歪んだ月が愛しくて1
「それでちゃーんと綺麗に撮れたらこれを覇王様に送るんだぁ」
「は?」
「あ、でもどうしよっかな。君を甚振るのは決定事項だけど君の誠意次第では覇王様にこれを送るのは見送ってあげてもいいよ?」
ああ、イライラする。
どうしよう、無性にぶっ飛ばしてぇ。
……あれ?俺ってこんなに耐え性なかったっけ?
「君が生徒会を辞めるんだったらね」
ブチッと。
その瞬間、俺の中で何かが切れた。
「勿論僕のことは話しちゃダメだよ。自分から生徒会を辞退するって言ってもらわ…「いい加減黙れよブス」
「っ!?」
態と挑発すれば月は面白いくらい食い付いた。

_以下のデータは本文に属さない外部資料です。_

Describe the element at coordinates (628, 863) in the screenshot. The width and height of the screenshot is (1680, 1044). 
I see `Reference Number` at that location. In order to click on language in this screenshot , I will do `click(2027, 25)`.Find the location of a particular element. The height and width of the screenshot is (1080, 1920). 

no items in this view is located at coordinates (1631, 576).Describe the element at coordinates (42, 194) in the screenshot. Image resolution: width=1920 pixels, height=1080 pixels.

その顔マジで傑作。
「この僕に二回もブ、ブ……もういいっ!これ以上お前と話してたら僕まで不細工になっちゃう!僕は覇王親衛隊を代表して今からお前に制裁を加える!さあ皆出番だよ!」
その言葉を合図に男達は待ってましたと言わんばかりにジリジリと距離を詰める。
「あーあ、大人しく月ちゃんに従ってればいいものを…」
「お前バカか?」
「マゾなんじゃねぇのコイツ?」
無意識に口角が上がる。
笑いを堪えようとすると肩が躍ってしまう。
顔を見られないよう俯くと、男達は強気な態度を崩すことなく愉しそうに嗤っていた。
その姿はまるで獲物を前にした獣のよう。
「叫びたきゃ叫んでもいいんだぜ」
「ま、誰も助けには来ねぇけどな」
「残念でしたぁ〜」
男達は一歩ずつ歩み寄る。
「お前にゃ何の恨みはねぇけど俺等の雇い主様がお怒りでよ」
「恨むんならお前を見捨てて他のダチを選んだ風魔と聖学に転入して来た自分の不運を恨むんだな」
また一歩、一歩と、男達が近付いて来る。
狩りを楽しむ獣の如くその目をギラつかせて。
俯いたまま何も言わない俺を男達の目には恰好の獲物に映っていることだろう。
……でも、
「ま、そのお陰でこっちとしてはオイシイ思いさせてもらってっけどな」
「あははっ、違いねぇ!」
「……み、ね…」
「あ?何か言ったか?」
俺の小さな呟きに男達が眉を寄せる。
ニヤついた表情を消し獲物である俺を凝視する。
脳裏に過るのは黒と赤の世界。
(久々だな、この感覚…)
獲物は真っ直ぐに顔を上げてその爛々とした瞳に獣を捉える。
その瞳は欠片も獣を恐れておらず、
「―――見捨てられたのはどっちかな?」
爛々とした瞳で小動物の喉元を狙っていた。